• _Data excerpts_
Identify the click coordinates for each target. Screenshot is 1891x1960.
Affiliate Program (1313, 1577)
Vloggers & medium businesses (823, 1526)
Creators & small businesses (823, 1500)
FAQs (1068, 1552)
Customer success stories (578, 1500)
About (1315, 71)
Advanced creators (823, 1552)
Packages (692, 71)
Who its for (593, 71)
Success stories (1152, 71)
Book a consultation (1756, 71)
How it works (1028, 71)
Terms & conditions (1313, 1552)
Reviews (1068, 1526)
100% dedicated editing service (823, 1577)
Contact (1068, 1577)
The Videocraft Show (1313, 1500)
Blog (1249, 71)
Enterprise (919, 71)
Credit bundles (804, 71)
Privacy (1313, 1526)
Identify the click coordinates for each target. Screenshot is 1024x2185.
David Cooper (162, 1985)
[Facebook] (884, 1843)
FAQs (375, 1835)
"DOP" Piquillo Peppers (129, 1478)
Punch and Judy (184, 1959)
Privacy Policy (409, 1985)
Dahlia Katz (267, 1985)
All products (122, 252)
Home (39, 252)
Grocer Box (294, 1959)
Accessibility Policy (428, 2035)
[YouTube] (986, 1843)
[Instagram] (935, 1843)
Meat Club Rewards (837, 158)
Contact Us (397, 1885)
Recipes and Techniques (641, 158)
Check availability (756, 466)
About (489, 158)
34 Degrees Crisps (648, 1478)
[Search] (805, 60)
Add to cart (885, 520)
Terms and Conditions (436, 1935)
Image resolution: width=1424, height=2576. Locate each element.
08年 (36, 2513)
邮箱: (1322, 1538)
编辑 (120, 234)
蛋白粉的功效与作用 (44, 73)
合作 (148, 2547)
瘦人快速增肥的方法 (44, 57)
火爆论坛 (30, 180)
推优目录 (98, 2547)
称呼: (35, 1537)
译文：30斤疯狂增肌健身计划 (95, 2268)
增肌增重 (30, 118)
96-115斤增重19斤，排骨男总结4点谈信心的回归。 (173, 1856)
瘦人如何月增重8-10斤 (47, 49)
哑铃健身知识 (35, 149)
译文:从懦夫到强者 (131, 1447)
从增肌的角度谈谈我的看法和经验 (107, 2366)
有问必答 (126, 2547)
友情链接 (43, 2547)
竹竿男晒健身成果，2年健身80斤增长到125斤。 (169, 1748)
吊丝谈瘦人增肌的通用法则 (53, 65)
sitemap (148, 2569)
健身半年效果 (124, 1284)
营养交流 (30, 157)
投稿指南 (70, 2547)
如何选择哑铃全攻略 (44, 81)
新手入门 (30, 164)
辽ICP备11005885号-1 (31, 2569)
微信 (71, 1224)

• _What you are asked to do_
For this exercise, return every line from the data that holds the string "coordinates".

• _Task result_
Identify the click coordinates for each target. Screenshot is 1891x1960.
Identify the click coordinates for each target. Screenshot is 1024x2185.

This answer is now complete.